Apple Paper Raises Alarm on the Future of Artificial General Intelligence

A recently released paper from Apple that has set off a firestorm within the AI community. So it is all of AGI today, and to its future now. The study serves to illustrate how the industry is still figuring out its way through the challenges of large language models (LLMs). These models fail miserably, particularly when it comes to tackling big, hairy, audacious problems. Prominent leaders in the field are already hailing this surprising announcement. Among them are Andrew Rogoyski of the Institute for People-Centred AI at the University of Surrey and Gary Marcus, a well-known critic of the rush to AI.

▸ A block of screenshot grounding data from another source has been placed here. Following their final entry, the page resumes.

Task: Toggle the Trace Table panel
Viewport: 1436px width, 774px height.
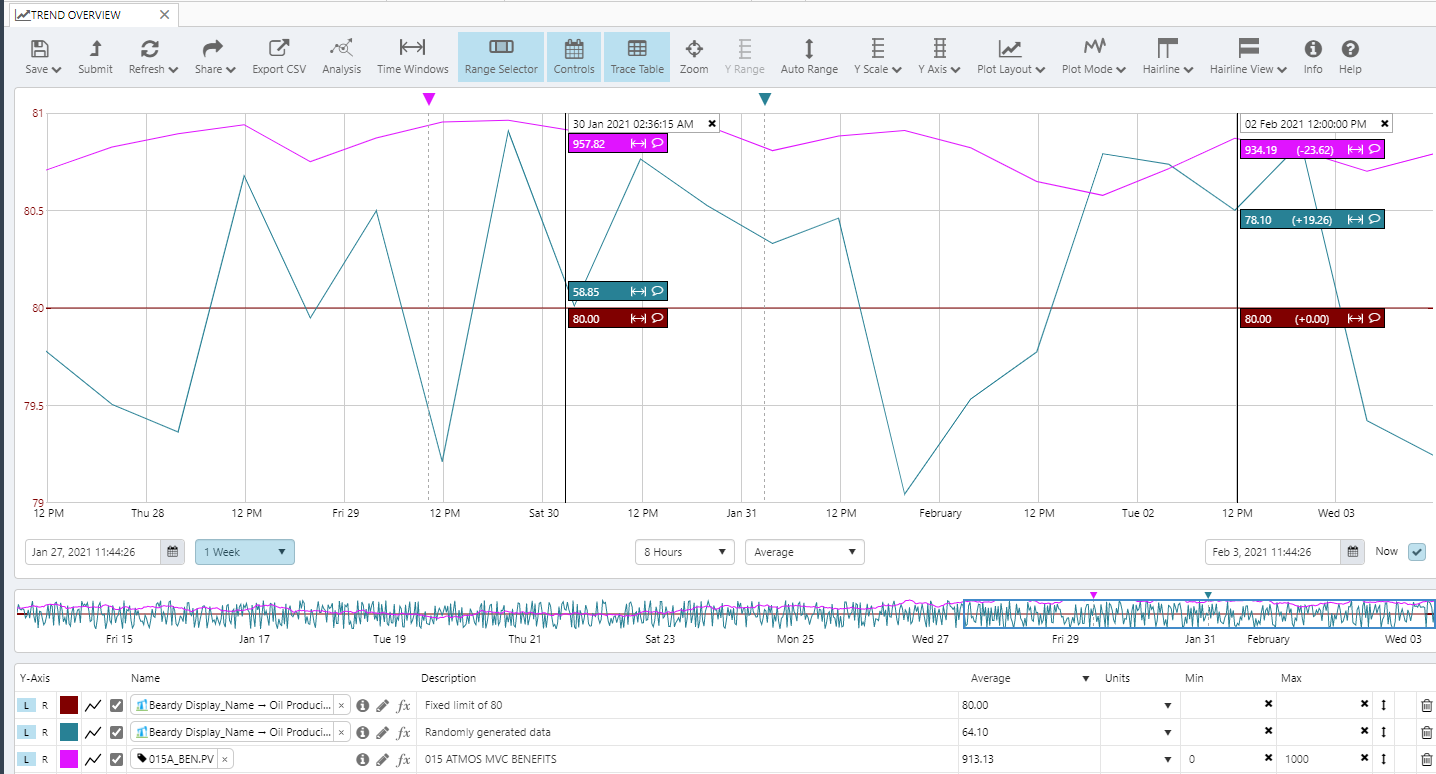Action: coord(637,57)
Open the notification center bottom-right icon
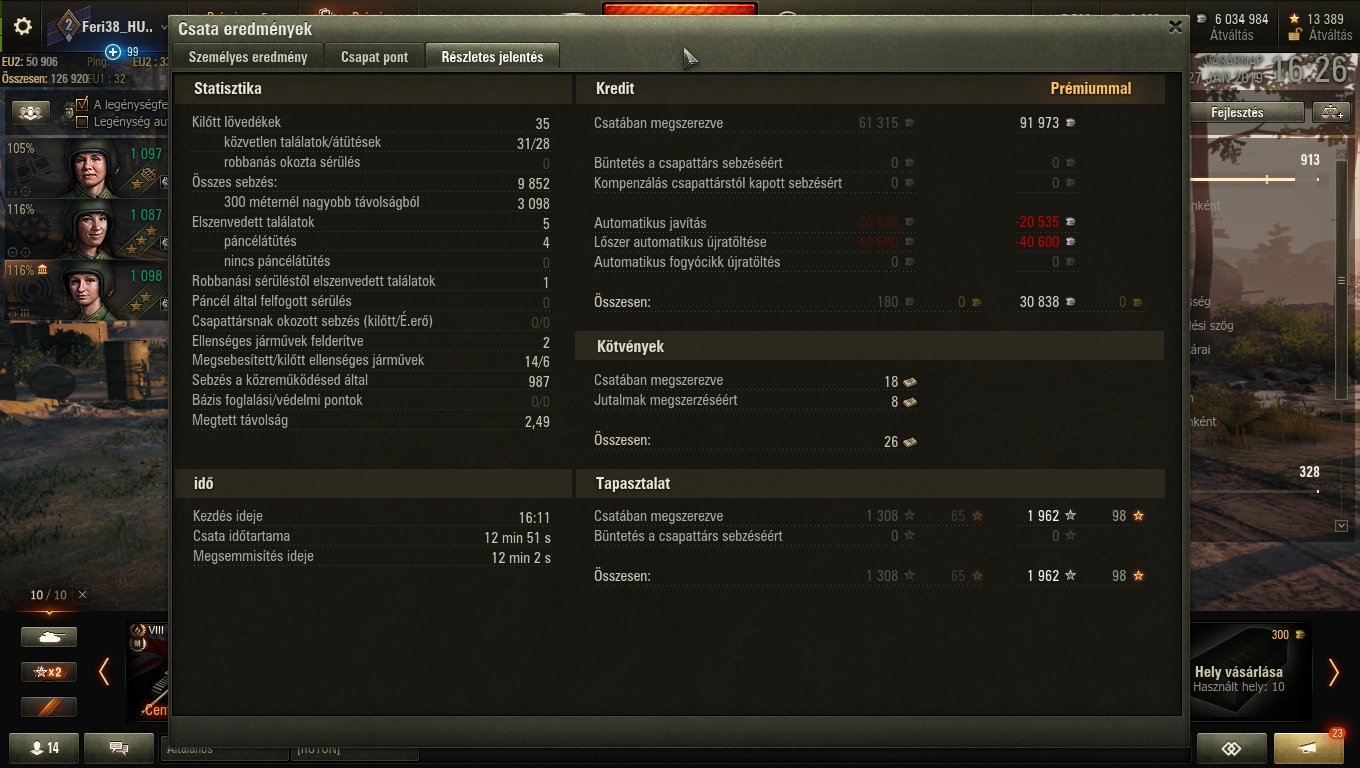Image resolution: width=1360 pixels, height=768 pixels. pos(1308,748)
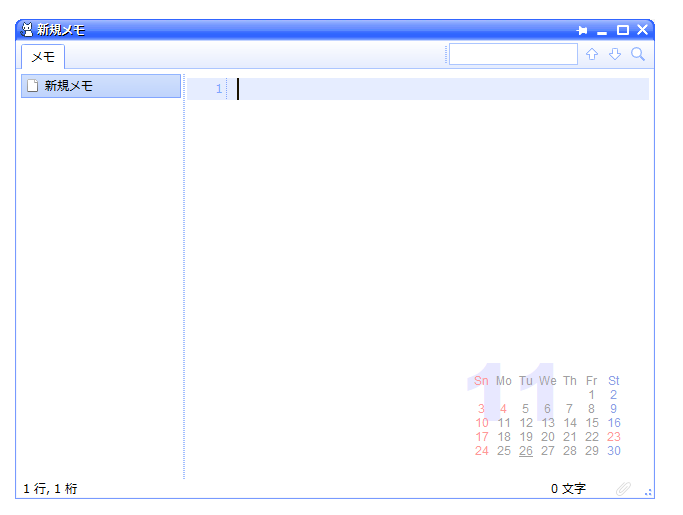Click the down arrow to find next
Screen dimensions: 683x515
click(x=615, y=54)
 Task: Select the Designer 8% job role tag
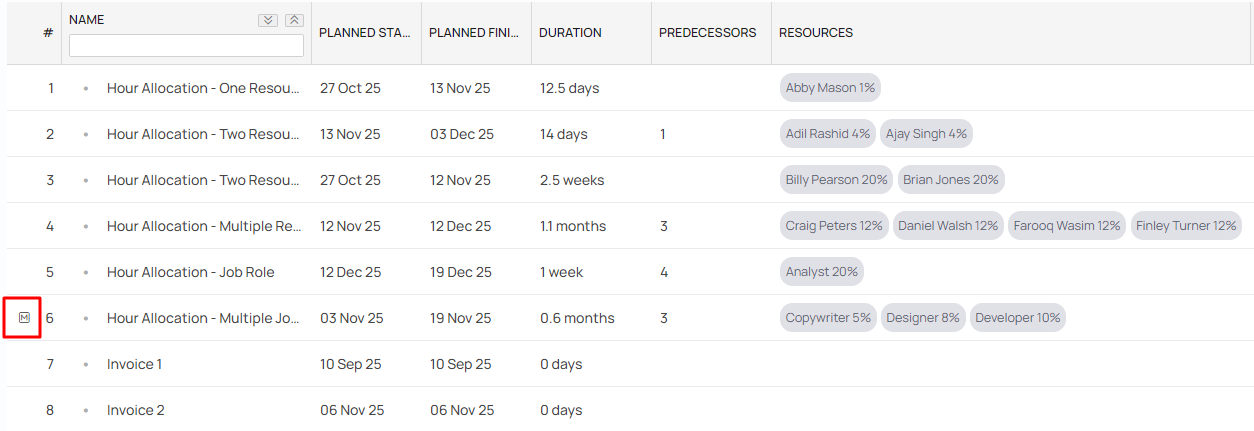922,318
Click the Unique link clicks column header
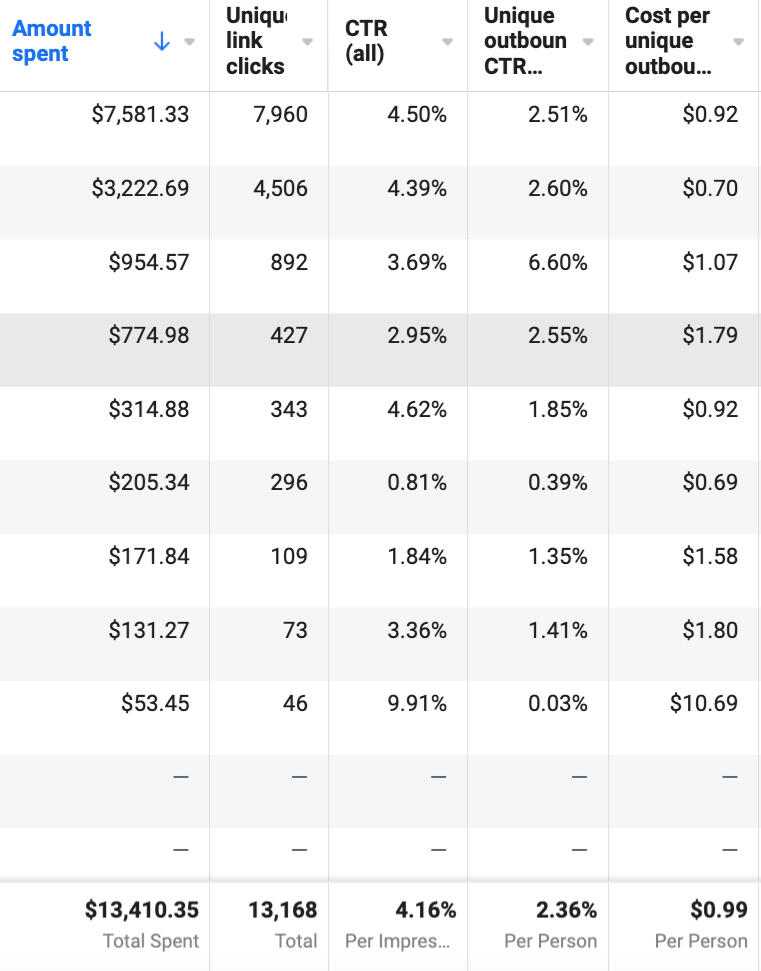 255,42
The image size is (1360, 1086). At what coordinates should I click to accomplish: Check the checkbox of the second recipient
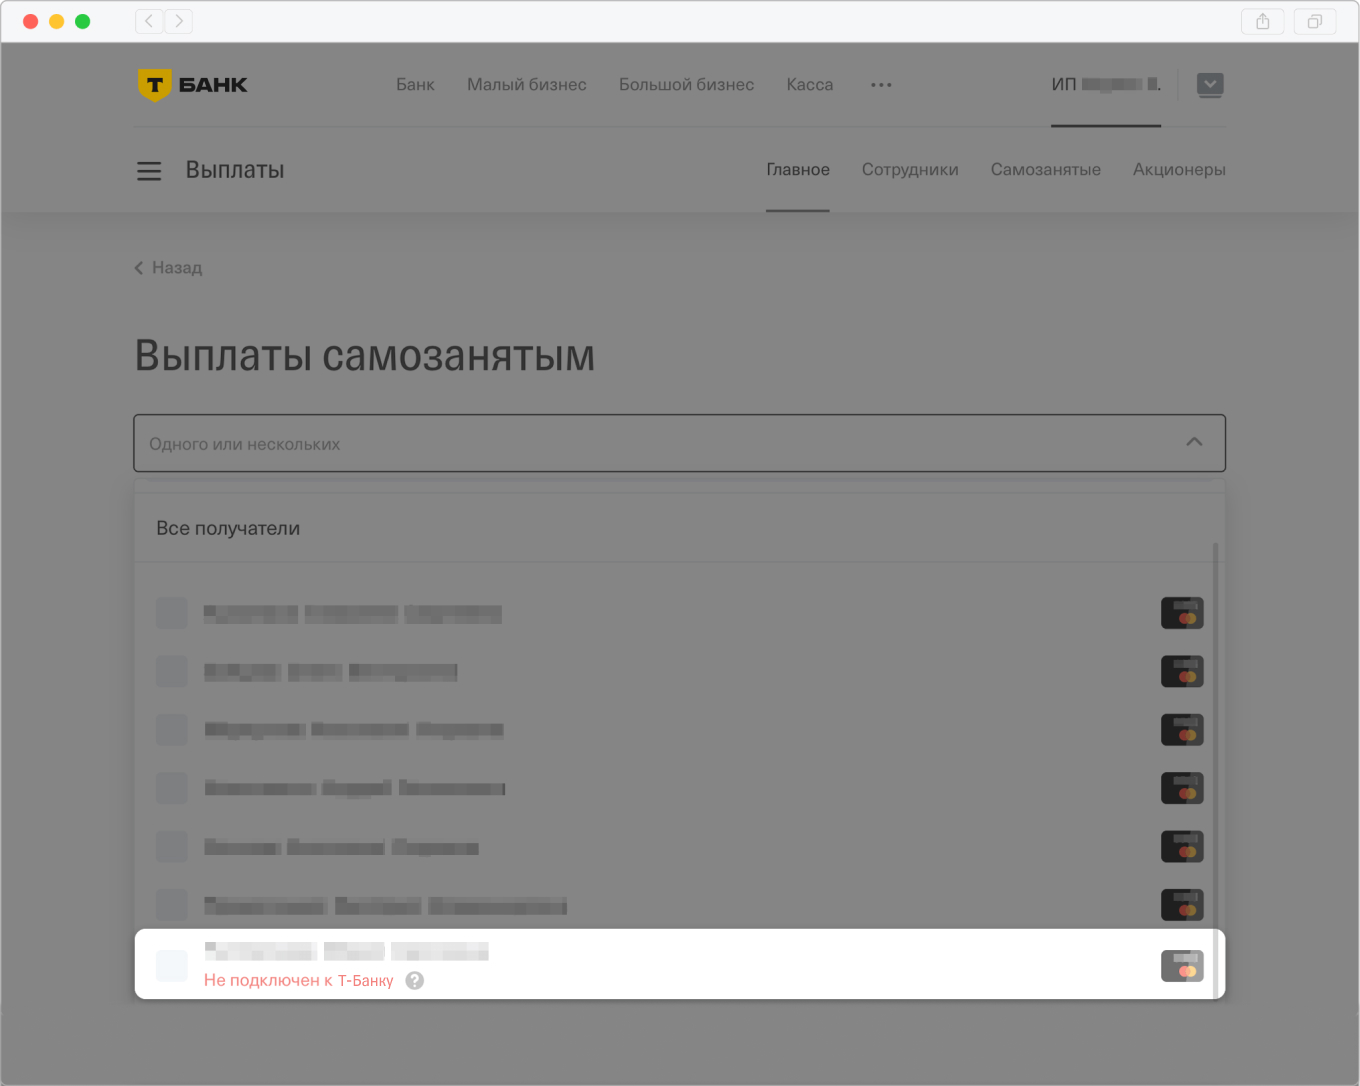(171, 671)
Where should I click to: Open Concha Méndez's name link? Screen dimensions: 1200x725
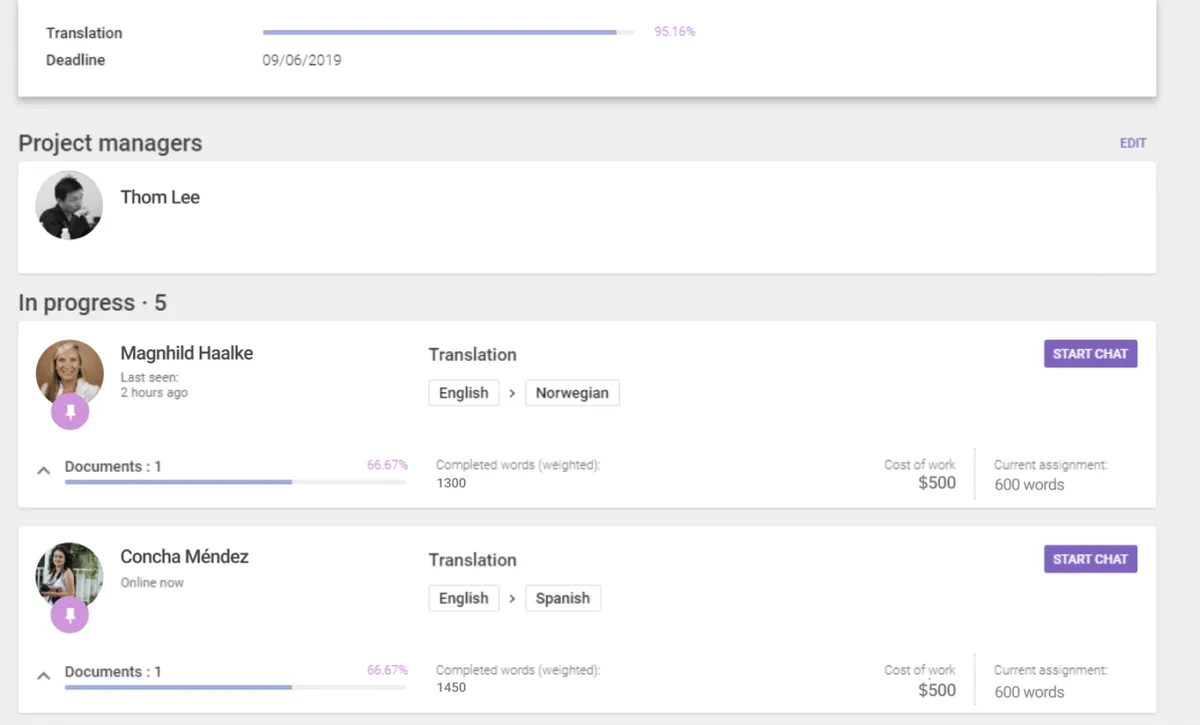pos(184,557)
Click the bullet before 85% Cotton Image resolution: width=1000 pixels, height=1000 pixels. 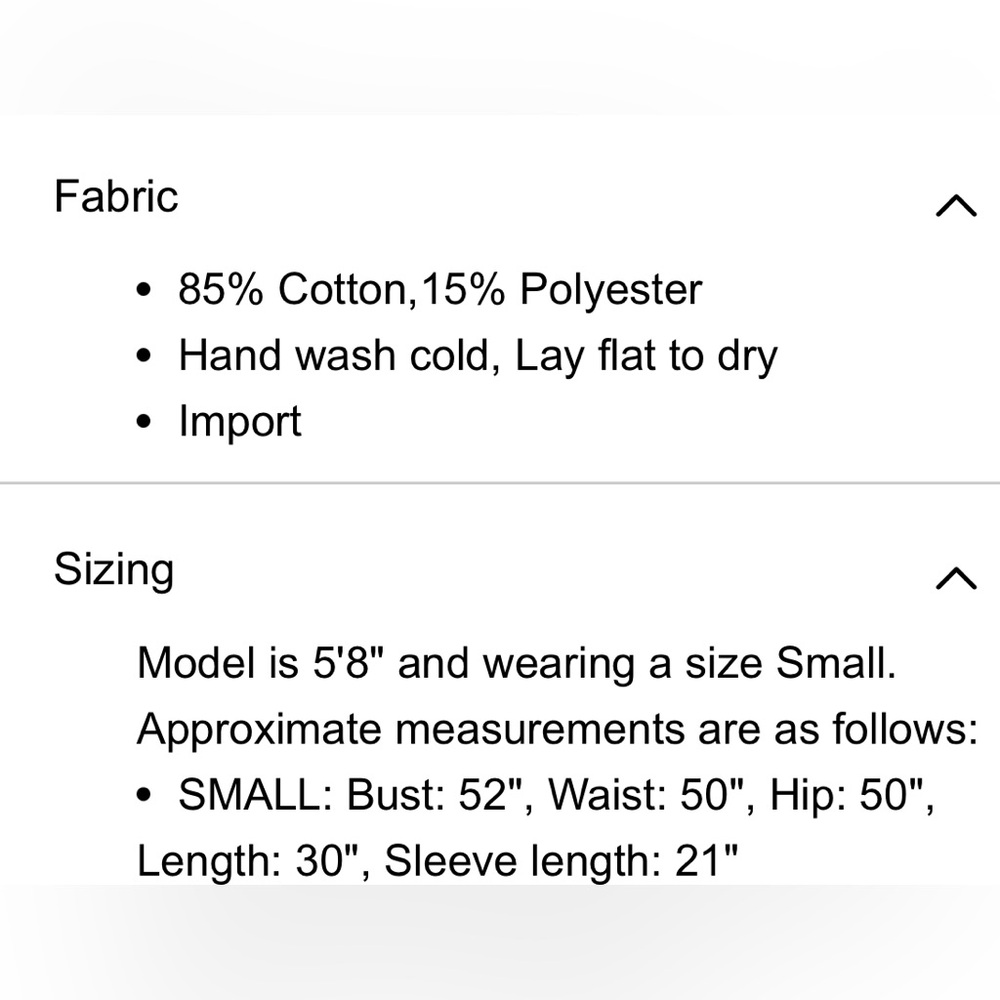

As mentioned in this recent Apple caucus paper, this is a tragic and disturbing trend in LLM performance. These complex models frequently fail to even solve a problem. This occurs, shockingly enough, even when they have algorithms purpose-built to prevent that from happening. As issues grow in difficulty, models are often still forced to first search in the wrong direction before “learning” how to find the right solutions. While potentially harmless, this behavior is deeply troubling, as it casts doubt on what LLMs, which power heavily marketed tools like ChatGPT, can actually do.

Andrew Rogoyski highlighted the significance of the Apple paper, noting that it flies in the face of many existing assumptions about what LLMs can do. He stated, “These insights challenge prevailing assumptions about LRM capabilities and suggest that current approaches may be encountering fundamental barriers to generalisable reasoning.”

Influential AI researcher and entrepreneur Gary Marcus was sympathetic to this sentiment, calling the conclusions of the Apple paper “pretty devastating.” His caution: if you think LLMs are the simplest possible path to transformative AGI, you’re wrong. “Anybody who thinks LLMs are a direct route to the sort [of] AGI that could fundamentally transform society for the good is kidding themselves,” Marcus asserted.

The Apple white paper also argues that the industry may be approaching a “cul-de-sac” in its approaches to AGI. It suggests a “fundamental scaling limitation in the thinking capabilities of current reasoning models.” This constraint becomes especially evident with wicked issues. As the going gets more demanding, models tend to decrease their reasoning stride. The paper notes, “Upon approaching a critical threshold – which closely corresponds to their accuracy collapse point – models counterintuitively begin to reduce their reasoning effort despite increasing problem difficulty.”

These findings have inspired more serious scrutiny of the race to AGI. They warn that experts are concerned that if the current trajectory continues, it won’t lead to the outcomes they want. The implications for AGI development are pretty darn profound. This will require a major reevaluation and innovation to break through the barriers that exist today.